Leli Nurul Aliyah
Saat itu, di ruang kursus bahasa, tahun 2020. Aku mengenal Mbak Nurul ini saat kita duduk bersebelahan (atau dia di depanku ya?) Ah. Aku pengingat yang cukup buruk. Aku lupa bagaimana pertama kali kita kenal. Apakah kamu yang menyapaku lebih dulu, atau aku yang menanyakan namanya. Yang aku ingat, Mbak Nurul ini lahir di tahun di mana peristiwa besar terjadi (dia menyebutnya begitu). Dia suka topik-topik politik, suka mencari tahu dan belajar hal baru, bisa segala hal. Genteng bolong? Bisa. Keran bocor? eazyyy. Toren bermasalah? Ah, oke. Nyawah? Ahlinya. Momong anak-anak lucu? Yah, tentu saja. Dia juga diam-diam suka membaca buku, baca gepeng, dan tentu saja, fan girling (kalau ini terang-terangan sih). Seringkali kita kyaaa kyaaa kalau lagi bahas Freya. Tapi aku nggak paham kalau kamu, Ira, dan Arum bahas-bahas gepeng atau drama yang tidak aku tonton. Biasanya kita nyambung kalau lagi memaki-maki rezim dan bahas tentang isu mental.☺
Jujur, awal kita kenal justru nggak begitu aku ingat, tapi akhir-akhir ini aku menyadari kalau.. wejangan-wejanganmu memang banyak benernya (walau kadang aku merasa terlalu kejam, ternyata bukan kejam, aku saja yang belum pernah berpikir sampai ke sana dan kurang mencintai diriku sendiri). Yah, kalau sudah jauh memang biasanya begitu, baru kerasa kehilangannya. Cih. -_-
Mbak Nurul selalu jadi orang yang paling getol ngajak main (padahal temen-temennya ini orang rumahan kabeh, harus nunggu dipungut dulu biar bisa keluar main). Yang bikin kaget, kadang tiba-tiba, "Yuk Ci, Ir, Jogja, minggu depan berangkat ya,", atau "Aku lagi di Karimun, nih," atau "Yuk Ci, Dieng," atau "Yuk Ci, Gunung Kidul, weekend ini berangkat," atau "Yuk Ci, ke rumah Mama," 😊 Kadang greget pengen misuh, tapi itulah ciri khasnya, gak suka babibu basa basi busuk yang nggak ada realisasinya. Kamu adalah orang yang nggak main-main dalam berelasi.

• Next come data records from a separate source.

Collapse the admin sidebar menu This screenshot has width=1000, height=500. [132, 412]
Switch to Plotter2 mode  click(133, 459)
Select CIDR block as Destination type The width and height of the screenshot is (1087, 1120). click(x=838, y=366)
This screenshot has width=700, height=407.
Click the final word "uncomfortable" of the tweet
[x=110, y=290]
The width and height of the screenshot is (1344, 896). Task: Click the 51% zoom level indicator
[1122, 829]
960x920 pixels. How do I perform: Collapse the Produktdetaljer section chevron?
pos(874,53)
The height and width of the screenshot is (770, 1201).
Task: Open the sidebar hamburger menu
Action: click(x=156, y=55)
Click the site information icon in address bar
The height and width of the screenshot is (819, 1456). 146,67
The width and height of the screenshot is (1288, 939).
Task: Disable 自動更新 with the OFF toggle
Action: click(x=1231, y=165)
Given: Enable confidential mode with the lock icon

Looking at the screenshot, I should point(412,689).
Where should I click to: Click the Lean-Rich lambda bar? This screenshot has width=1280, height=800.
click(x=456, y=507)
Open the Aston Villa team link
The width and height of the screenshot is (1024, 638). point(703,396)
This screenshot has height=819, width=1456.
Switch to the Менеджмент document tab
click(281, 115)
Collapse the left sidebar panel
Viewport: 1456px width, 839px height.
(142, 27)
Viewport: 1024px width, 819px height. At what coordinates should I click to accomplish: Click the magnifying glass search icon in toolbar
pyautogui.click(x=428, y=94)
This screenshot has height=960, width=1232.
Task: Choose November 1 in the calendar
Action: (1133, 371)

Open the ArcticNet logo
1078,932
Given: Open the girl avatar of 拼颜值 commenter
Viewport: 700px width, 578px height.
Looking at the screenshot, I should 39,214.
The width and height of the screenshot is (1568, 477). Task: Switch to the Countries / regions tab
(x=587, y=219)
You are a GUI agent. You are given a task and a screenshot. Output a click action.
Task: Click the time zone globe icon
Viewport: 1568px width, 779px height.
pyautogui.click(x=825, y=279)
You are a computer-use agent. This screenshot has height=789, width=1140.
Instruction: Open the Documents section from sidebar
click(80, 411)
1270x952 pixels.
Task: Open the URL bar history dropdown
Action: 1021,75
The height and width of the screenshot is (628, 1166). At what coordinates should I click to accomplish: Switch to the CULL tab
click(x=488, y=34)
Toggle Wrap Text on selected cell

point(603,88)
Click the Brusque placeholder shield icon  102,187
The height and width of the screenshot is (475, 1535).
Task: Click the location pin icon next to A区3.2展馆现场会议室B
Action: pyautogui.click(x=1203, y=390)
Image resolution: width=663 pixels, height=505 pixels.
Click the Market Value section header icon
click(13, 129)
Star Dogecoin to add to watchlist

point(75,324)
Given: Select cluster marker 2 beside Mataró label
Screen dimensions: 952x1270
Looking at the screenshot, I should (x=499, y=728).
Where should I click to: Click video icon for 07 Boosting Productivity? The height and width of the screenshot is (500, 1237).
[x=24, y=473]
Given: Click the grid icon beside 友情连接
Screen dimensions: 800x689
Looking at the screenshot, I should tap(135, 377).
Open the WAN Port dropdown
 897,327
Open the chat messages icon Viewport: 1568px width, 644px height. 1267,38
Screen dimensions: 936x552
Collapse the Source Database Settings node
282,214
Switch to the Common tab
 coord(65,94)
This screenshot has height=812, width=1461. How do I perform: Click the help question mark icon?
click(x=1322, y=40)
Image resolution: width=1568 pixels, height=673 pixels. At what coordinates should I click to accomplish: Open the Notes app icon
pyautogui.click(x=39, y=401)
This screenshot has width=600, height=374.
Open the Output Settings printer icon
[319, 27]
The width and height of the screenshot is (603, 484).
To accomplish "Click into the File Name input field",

Mbak, mungkin aku kurang banyak mengenalmu, tapi izinkan aku mengucapkan terima kasih dengan baik. Aku tahu tulisan ini mungkin menggelikan kalau dibaca, mengingat hubungan kita berempat di Iark yang cenderung plas plos was wes wos tidak menye-menye. Tapi makhluk melankolis sepertiku harus banget menuliskan ini sebagai bentuk kecil rasa bersyukurku dikenalkan denganmu (alahh pret wkw), sekaligus pengganti karna aku tidak bisa menemuimu terakhir kalinya di Indo. Yah, memang tidak dengan ucapan, apalagi di telepon, aduh, aku sebenarnya anti telepon (kecuali urgent)! Kalau tulisan kan, bisa dibaca selamanya, kalau lupa pun, masih bisa dibaca lagi. Hehehe, (alasan, sebenarnya aku gengsi dan agak buruk dalam komunikasi dari hati ke hati secara langsung, kamu pasti paham itu).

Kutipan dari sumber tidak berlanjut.